Hop, little rabbit, hop, hop, hop,
Hop, little rabbit, don’t you stop.
Hop, little rabbit, one, two, three.
Hop, little rabbit, hop to me.

Poem by Nana’s Corner

Introduce

short /o/

Review

/l/; /ee/; /h/

Expose

/r/

Reading & Writing Monster: Handwriting Stories

Oo

o gets away,

o moves up to the Monster

and oh, oh, oh, oh,

I got away.

Aa

a is an acrobat.

a goes to the Monster.

Gets away, goes down.

Ta da!

(Tip! Demonstrate writing the a’s on a circus high wire. Stroke downward with the line in the end and chant, “Ta da!” )

Ii

i is itty bitty,

itty, bitty.

(Also compare i to l.
l is a long, long line.)

Ee

e escapes!

e moves away from the monster,

the monster pulls him back

and he escapes.

The Language Calendar

Continue to “Talk Aloud” as you write, giving the children an opportunity to observe you as the writer, their model.  It’s great to say, “When I write…” Remember to keep the time short.
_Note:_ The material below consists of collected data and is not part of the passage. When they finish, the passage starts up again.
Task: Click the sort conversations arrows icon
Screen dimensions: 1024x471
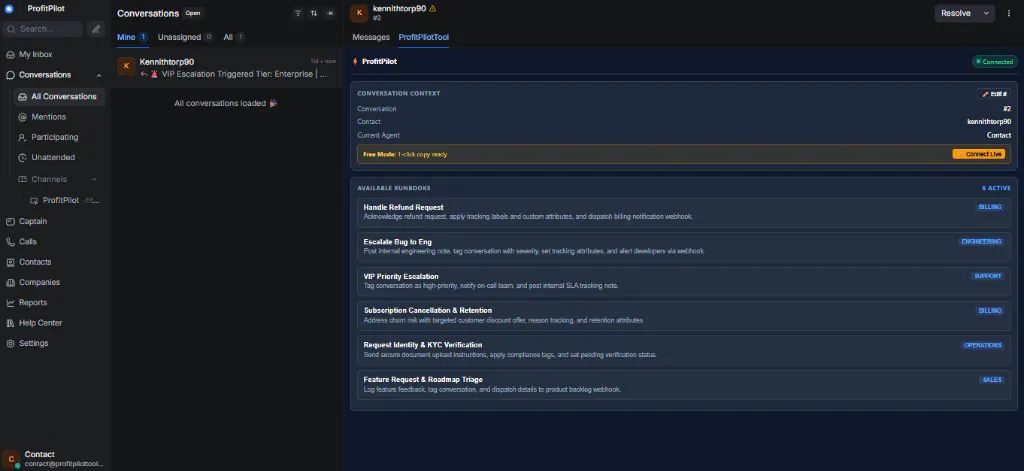Action: coord(313,13)
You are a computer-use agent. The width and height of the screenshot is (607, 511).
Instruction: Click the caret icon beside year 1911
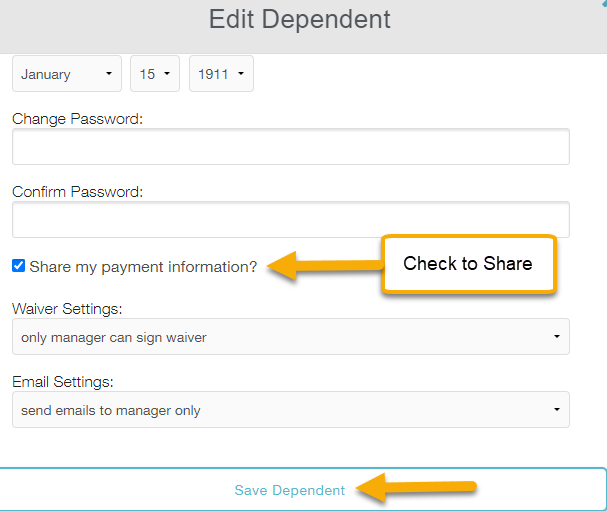tap(241, 75)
We typically recommend 8-10 minutes with preschoolers.

The LC is a great routine for developing necessary vocabulary and language concepts.  Ask Who, What, When, and Where questions daily. Illustrate details on the LC to help the children remember what was written. A simple sentence, (We jumped.) is a great way to ask Who? and What did we do? questions.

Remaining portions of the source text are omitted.